ABOUT THIS TASK =>
Copy the line with "Click the right edge of the A3 note" and all lines following it through the last line of the entries, exactly as written.

★ ★ ★ ★ ★ ★ ★

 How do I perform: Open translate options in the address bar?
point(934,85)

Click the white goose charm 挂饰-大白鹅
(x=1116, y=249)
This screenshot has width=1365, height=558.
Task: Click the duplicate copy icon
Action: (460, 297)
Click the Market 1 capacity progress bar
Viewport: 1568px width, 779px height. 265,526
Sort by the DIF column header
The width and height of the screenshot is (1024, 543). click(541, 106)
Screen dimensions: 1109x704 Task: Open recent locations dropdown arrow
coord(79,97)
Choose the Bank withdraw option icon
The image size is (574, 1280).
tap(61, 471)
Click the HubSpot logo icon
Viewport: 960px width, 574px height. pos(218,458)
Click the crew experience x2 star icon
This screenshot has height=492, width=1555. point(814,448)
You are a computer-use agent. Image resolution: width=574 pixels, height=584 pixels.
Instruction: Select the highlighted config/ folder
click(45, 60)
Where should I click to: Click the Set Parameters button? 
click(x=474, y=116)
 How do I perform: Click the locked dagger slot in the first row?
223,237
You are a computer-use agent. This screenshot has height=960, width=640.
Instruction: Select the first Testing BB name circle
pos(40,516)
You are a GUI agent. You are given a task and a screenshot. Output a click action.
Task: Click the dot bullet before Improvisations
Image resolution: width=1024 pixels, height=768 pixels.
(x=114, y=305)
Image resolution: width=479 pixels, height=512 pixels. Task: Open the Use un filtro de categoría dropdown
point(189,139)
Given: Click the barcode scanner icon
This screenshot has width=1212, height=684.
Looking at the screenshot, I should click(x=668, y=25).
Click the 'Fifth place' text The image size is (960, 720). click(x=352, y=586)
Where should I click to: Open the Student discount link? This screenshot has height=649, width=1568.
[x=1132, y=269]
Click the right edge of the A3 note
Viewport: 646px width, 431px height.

★ ★ ★ ★ ★ ★ ★

ANSWER SPACE =>
Click the right edge of the A3 note
Viewport: 646px width, 431px height.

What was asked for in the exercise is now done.